GIVEN TASK A>
Output the full cable terminal description that follows, word for word and unchanged.

Fig. 10 is a perspective view of a connector according to a preferred embodiment of the present invention.
Fig. 11 is a cross-sectional view of the connector only, which is taken along the center line thereof.

[Description of Embodiments]

A preferred embodiment of the present invention will be described below with reference to the accompanying drawings. Although the description will be given only of a certain preferred embodiment for the convenience of explanation, the following description is of course not intended to limit the present invention to the certain embodiment.
Fig. 1 shows a perspective view of a terminal according to a preferred embodiment of the present invention. Here, a cable terminal 30 will be described as an example. However, it is not intended to limit the scope of the present invention to cable terminals.
The cable terminal 30 is formed by subjecting a single thin metal plate to blanking and bending work, for example. The cable terminal 30 includes a main body 51, a core wire swaging portion 52, and a jacket swaging portion 53, which are provided in this order.
An end of a cable 3 can be fixed to the cable terminal 30 by swaging a core wire (not shown) of the cable 3 with a core wire swaging portion 52 and swaging a jacket 3a of the cable 3 with the jacket swaging portion 53.
A configuration of the main body 51 is illustrated further in detail in Figs. 2 to 6. Fig. 2 is a cross-sectional perspective view of the main body 51 taken along the A-A line in Fig. 1. Fig. 3 is a front view thereof. Fig. 4 is a side view thereof. Fig. 5 is a cross-sectional view taken along the B-B line in Fig. 3. Fig. 6 is a cross-sectional view taken along the C-C line in Fig. 4B.

GIVEN TASK B>
Return, without any changes, the lines of the records below that run from the line containing "priority [513, 1008]" through the line containing "adolescent (1073, 1326)", including both of those lines.

DATA ENTRIES>

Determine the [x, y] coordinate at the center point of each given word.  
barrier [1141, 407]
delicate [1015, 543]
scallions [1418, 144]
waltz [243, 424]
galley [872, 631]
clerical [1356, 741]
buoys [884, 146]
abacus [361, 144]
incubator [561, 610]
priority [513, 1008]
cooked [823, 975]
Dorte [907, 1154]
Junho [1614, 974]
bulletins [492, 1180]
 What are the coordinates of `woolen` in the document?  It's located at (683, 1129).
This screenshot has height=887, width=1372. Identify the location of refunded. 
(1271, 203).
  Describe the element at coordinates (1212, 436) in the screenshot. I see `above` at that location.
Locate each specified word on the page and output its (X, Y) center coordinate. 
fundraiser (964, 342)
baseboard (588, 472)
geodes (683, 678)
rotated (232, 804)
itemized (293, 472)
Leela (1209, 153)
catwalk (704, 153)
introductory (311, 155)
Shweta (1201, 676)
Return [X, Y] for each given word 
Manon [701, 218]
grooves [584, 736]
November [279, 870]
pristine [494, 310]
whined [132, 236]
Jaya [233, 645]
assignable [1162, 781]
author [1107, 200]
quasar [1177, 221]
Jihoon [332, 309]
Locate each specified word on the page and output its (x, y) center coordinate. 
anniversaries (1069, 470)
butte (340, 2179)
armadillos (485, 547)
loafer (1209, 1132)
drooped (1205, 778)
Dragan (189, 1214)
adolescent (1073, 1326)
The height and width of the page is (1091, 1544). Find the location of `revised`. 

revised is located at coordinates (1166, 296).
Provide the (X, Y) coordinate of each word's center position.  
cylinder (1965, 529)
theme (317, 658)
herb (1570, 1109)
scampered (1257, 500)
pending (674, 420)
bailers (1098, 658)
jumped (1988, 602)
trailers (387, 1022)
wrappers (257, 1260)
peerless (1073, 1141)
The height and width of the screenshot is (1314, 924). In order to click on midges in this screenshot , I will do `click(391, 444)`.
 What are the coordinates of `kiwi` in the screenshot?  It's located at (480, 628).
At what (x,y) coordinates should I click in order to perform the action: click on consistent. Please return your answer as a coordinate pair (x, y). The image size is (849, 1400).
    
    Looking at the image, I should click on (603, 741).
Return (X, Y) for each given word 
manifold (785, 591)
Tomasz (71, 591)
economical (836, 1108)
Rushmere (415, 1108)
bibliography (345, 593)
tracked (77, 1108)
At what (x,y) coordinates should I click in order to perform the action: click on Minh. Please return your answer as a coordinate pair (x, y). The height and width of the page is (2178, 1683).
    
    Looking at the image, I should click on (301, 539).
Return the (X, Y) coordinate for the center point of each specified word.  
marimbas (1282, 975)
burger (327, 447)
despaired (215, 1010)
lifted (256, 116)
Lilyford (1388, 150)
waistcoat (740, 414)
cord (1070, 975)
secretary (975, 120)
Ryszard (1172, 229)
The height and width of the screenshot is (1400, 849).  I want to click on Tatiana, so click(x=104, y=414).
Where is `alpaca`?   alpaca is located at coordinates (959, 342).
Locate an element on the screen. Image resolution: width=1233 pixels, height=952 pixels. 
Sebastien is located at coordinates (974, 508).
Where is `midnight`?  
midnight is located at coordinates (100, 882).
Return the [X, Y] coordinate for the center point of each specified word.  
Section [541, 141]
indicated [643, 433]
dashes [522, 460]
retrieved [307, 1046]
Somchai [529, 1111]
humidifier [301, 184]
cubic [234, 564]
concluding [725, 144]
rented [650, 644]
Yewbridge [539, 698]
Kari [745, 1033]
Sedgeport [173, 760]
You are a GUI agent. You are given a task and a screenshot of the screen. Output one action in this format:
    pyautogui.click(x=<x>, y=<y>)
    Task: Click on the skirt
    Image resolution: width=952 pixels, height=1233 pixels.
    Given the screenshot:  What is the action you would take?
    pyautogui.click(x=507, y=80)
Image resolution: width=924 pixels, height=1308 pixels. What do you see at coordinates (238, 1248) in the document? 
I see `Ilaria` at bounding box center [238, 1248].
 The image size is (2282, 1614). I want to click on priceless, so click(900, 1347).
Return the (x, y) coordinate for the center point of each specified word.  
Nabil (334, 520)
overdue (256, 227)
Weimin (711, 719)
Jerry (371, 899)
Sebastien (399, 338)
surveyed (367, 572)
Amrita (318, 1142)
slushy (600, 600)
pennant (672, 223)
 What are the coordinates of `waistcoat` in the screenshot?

TASK OUTPUT A>
Fig. 10 is a perspective view of a connector according to a preferred embodiment of the present invention.
Fig. 11 is a cross-sectional view of the connector only, which is taken along the center line thereof.

[Description of Embodiments]

A preferred embodiment of the present invention will be described below with reference to the accompanying drawings. Although the description will be given only of a certain preferred embodiment for the convenience of explanation, the following description is of course not intended to limit the present invention to the certain embodiment.
Fig. 1 shows a perspective view of a terminal according to a preferred embodiment of the present invention. Here, a cable terminal 30 will be described as an example. However, it is not intended to limit the scope of the present invention to cable terminals.
The cable terminal 30 is formed by subjecting a single thin metal plate to blanking and bending work, for example. The cable terminal 30 includes a main body 51, a core wire swaging portion 52, and a jacket swaging portion 53, which are provided in this order.
An end of a cable 3 can be fixed to the cable terminal 30 by swaging a core wire (not shown) of the cable 3 with a core wire swaging portion 52 and swaging a jacket 3a of the cable 3 with the jacket swaging portion 53.
A configuration of the main body 51 is illustrated further in detail in Figs. 2 to 6. Fig. 2 is a cross-sectional perspective view of the main body 51 taken along the A-A line in Fig. 1. Fig. 3 is a front view thereof. Fig. 4 is a side view thereof. Fig. 5 is a cross-sectional view taken along the B-B line in Fig. 3. Fig. 6 is a cross-sectional view taken along the C-C line in Fig. 4B.

TASK OUTPUT B>
priority [513, 1008]
cooked [823, 975]
Dorte [907, 1154]
Junho [1614, 974]
bulletins [492, 1180]
 What are the coordinates of `woolen` in the document?  It's located at (683, 1129).
This screenshot has height=887, width=1372. Identify the location of refunded. 
(1271, 203).
  Describe the element at coordinates (1212, 436) in the screenshot. I see `above` at that location.
Locate each specified word on the page and output its (X, Y) center coordinate. 
fundraiser (964, 342)
baseboard (588, 472)
geodes (683, 678)
rotated (232, 804)
itemized (293, 472)
Leela (1209, 153)
catwalk (704, 153)
introductory (311, 155)
Shweta (1201, 676)
Return [X, Y] for each given word 
Manon [701, 218]
grooves [584, 736]
November [279, 870]
pristine [494, 310]
whined [132, 236]
Jaya [233, 645]
assignable [1162, 781]
author [1107, 200]
quasar [1177, 221]
Jihoon [332, 309]
Locate each specified word on the page and output its (x, y) center coordinate. 
anniversaries (1069, 470)
butte (340, 2179)
armadillos (485, 547)
loafer (1209, 1132)
drooped (1205, 778)
Dragan (189, 1214)
adolescent (1073, 1326)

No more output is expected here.